Donald Trump cancels trip to Ireland

"The U.S. side has cited scheduling reasons".

But White House spokeswoman Sarah Sanders later told reporters that no final decision had been made, suggesting the proposed visit could still yet happen.

The visit to Ireland, announced by the White House in early September, was scheduled to be combined with Trump's trip to Paris to commemorate the 100th anniversary of the ending of World War I.

"The president will travel to Paris in November as previously announced", she said.

Had it gone ahead, the visit of the US President, who likes to constantly remind us that he has property in Ireland, was certain to be met with mass protests, with the appearance of the "Baby Trump" blimp among the projected highlights of what would doubtless have been a carnival of anti-Trump action.

A planned November trip to Ireland that President Donald Trump was scheduled to take has been canceled, an Irish government official told HuffPost on Tuesday, but the White House said it's still a possibility. "As details are confirmed we will let you know".

The President's trip, planned for November 12th after Armistice Day commemorations in France, will not now happen.

Last month, the White House said Mr Trump would visit Ireland as part of a wider trip to Europe to "renew the deep and historic ties between our two nations".

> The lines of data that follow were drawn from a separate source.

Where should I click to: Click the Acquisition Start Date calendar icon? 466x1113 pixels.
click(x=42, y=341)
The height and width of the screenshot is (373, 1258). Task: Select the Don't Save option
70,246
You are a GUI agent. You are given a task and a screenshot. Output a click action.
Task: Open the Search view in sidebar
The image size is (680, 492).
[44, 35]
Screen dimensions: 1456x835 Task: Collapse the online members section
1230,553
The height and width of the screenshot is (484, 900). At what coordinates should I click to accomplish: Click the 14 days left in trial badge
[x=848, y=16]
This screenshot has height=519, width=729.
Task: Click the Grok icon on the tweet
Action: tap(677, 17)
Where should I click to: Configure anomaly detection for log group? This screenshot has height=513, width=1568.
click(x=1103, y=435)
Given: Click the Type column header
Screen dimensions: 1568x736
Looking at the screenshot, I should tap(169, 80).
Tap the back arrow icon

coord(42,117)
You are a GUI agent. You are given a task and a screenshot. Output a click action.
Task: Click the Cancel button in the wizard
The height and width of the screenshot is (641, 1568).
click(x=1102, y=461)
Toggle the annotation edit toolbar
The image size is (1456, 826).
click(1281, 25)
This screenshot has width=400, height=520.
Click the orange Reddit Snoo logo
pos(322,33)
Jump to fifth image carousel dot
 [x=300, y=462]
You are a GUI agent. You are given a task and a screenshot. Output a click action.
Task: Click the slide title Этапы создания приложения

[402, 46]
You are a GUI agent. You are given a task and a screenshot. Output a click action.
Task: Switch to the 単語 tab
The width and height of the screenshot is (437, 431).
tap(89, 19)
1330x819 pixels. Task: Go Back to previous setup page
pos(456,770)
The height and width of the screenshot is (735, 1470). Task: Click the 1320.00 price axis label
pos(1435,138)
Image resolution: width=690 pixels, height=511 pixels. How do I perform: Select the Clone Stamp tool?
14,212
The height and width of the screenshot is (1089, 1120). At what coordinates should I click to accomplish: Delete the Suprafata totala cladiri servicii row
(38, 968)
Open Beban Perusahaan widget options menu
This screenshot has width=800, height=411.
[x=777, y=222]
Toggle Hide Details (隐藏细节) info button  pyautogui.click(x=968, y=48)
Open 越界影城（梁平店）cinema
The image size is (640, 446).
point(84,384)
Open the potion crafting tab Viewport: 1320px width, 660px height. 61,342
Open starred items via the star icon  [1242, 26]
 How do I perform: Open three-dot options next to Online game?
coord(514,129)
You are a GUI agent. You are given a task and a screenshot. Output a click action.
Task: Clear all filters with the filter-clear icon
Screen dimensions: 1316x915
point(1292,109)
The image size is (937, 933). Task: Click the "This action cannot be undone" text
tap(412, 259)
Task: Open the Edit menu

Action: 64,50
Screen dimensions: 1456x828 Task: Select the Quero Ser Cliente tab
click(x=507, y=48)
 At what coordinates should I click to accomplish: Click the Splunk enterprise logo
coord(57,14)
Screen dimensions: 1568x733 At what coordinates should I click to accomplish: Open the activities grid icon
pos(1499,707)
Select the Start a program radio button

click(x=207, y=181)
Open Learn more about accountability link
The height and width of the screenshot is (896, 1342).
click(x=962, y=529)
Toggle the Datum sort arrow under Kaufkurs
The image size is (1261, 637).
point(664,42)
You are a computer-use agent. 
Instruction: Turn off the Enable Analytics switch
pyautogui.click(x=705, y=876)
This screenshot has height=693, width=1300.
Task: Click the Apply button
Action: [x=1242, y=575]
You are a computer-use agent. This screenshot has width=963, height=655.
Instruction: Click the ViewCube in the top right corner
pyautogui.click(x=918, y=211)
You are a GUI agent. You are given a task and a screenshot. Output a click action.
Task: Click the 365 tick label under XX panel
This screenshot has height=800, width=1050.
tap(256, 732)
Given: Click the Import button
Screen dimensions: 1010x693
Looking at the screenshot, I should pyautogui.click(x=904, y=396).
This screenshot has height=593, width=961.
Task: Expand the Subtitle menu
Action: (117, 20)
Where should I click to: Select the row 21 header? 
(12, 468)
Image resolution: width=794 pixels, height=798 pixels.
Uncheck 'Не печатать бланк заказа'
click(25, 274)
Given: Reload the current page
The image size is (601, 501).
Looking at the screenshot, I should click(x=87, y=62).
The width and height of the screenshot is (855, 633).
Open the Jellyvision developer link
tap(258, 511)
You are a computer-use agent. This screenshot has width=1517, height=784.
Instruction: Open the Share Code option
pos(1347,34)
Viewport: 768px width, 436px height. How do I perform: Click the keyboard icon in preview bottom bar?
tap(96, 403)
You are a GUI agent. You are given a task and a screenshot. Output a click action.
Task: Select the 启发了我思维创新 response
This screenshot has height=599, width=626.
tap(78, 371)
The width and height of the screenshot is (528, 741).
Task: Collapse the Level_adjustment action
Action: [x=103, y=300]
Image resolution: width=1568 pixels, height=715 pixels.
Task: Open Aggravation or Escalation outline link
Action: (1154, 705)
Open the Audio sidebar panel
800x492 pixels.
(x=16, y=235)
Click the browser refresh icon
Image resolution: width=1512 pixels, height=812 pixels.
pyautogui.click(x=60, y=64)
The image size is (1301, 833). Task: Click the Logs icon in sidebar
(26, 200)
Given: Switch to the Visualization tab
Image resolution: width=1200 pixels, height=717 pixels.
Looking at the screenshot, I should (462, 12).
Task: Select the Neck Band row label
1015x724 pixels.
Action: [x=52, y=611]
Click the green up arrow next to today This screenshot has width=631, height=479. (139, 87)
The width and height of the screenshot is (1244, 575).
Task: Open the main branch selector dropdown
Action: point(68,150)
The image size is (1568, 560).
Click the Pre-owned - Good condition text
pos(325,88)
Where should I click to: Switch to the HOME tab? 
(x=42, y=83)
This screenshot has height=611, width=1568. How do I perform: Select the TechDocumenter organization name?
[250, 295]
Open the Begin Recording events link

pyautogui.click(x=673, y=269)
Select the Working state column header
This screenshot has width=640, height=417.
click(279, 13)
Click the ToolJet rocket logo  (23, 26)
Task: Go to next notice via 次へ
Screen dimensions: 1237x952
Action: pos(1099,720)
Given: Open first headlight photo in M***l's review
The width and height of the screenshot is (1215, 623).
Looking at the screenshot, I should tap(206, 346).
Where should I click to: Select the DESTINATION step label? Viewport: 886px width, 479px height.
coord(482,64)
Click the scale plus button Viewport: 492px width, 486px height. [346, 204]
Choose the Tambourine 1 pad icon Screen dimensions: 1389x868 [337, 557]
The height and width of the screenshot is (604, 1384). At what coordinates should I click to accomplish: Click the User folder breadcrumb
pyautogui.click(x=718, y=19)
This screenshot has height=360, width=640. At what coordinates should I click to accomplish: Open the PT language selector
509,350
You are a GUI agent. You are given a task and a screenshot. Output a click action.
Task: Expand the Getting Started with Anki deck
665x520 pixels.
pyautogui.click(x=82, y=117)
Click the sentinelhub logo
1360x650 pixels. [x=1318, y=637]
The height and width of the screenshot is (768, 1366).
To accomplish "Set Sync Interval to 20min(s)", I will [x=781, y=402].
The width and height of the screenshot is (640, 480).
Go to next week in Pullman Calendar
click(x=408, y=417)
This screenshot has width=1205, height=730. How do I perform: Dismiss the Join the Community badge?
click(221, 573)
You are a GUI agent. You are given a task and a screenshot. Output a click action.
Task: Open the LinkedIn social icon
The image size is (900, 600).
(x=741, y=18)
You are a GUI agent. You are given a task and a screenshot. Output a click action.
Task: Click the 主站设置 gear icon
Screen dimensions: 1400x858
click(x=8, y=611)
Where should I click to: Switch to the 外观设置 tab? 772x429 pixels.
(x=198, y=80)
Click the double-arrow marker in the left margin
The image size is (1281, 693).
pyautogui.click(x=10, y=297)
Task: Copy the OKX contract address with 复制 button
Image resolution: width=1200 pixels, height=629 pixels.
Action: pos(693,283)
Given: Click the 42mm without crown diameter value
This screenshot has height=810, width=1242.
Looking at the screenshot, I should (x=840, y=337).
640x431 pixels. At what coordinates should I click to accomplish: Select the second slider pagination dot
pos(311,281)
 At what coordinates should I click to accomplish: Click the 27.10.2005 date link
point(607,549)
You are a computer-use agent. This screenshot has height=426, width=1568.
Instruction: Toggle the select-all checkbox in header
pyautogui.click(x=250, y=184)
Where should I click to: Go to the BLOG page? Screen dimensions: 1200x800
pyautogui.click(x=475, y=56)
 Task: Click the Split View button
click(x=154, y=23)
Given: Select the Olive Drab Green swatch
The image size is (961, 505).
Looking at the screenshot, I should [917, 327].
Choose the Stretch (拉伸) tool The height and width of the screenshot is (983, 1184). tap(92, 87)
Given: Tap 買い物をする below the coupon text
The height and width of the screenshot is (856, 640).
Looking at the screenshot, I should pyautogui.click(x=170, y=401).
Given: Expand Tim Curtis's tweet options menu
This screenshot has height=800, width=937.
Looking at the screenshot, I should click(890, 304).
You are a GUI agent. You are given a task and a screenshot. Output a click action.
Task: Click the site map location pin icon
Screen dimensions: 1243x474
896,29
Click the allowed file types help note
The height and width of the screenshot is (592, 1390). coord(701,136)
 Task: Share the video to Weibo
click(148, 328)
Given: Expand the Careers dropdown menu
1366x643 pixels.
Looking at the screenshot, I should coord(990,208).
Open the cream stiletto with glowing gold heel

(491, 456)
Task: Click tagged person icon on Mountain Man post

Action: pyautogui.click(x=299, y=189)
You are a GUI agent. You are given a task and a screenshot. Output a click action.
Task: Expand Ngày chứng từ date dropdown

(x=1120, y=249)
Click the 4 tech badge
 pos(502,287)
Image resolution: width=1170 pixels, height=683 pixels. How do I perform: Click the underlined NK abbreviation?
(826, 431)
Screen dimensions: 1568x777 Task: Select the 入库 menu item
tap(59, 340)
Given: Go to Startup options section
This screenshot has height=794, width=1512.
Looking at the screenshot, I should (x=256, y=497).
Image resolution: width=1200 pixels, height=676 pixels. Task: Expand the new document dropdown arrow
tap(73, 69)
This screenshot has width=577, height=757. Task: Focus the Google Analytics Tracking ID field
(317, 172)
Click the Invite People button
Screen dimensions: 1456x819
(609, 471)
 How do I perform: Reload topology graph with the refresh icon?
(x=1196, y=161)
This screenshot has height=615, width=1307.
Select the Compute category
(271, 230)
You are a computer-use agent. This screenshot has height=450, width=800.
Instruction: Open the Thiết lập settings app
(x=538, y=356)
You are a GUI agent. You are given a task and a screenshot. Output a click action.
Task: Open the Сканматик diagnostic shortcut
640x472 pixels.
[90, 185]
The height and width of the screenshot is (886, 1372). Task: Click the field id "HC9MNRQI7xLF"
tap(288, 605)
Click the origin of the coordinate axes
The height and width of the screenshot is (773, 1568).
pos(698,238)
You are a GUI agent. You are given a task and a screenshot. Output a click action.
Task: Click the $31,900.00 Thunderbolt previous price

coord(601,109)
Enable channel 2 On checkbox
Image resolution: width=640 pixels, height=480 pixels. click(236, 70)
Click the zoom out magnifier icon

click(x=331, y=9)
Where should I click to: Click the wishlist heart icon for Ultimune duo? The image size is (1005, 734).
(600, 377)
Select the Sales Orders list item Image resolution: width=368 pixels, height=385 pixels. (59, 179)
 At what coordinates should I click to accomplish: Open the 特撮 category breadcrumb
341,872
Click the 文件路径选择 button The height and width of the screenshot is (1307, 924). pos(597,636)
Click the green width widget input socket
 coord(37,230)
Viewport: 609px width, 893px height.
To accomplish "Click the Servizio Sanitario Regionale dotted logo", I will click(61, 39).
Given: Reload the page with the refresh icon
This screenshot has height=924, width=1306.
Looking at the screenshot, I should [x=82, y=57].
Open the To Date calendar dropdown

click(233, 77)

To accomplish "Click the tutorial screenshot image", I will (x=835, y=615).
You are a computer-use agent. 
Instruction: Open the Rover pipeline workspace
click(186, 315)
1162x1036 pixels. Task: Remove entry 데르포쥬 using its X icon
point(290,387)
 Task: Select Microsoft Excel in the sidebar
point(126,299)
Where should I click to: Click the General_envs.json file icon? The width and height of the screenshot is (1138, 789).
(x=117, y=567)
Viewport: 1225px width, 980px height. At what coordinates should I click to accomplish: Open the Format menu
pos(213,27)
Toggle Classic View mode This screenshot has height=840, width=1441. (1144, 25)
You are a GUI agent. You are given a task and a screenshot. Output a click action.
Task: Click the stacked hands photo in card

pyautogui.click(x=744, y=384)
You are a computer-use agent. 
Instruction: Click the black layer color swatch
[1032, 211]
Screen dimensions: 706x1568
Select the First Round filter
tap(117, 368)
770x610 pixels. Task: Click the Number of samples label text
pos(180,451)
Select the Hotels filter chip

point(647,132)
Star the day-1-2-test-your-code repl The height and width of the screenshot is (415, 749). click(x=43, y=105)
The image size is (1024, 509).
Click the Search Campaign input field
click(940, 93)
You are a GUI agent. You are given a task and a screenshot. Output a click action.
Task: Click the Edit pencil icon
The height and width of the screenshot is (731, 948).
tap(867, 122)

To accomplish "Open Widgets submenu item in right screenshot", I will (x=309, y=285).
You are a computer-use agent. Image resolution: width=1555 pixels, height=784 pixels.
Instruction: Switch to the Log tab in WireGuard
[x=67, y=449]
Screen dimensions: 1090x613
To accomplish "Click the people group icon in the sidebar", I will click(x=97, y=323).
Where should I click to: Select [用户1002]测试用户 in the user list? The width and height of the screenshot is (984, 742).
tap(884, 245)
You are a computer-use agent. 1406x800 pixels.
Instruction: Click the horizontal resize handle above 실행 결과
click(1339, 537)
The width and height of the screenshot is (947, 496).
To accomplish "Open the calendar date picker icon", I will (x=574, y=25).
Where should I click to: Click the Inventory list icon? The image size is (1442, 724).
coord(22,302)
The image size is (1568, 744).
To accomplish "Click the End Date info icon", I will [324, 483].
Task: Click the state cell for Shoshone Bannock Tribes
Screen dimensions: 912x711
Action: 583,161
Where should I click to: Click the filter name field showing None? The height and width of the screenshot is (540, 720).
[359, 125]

"But the Irish element is set to be cancelled", the newspaper reported.

Irish Prime Minister Leo Varadkar, who as a cabinet minister opposed extending an invitation to Trump before changing his mind when he became prime minister, had described the trip as coming "a little bit out of the blue", but said the office of the USA president must be respected.

As a cabinet minister, Mr Varadkar had opposed extending an invitation to Mr Trump before changing his mind when he became Prime Minister.

Opposition to the visit in Ireland was been expressed by the leader of the Labour Party in the Republic of Ireland, Brendan Howlin, saying Trump is "no friend of democracy or human rights".

Last week, Mr Varadkar said the news that Mr Trump was to visit Ireland "came a little bit out of the blue".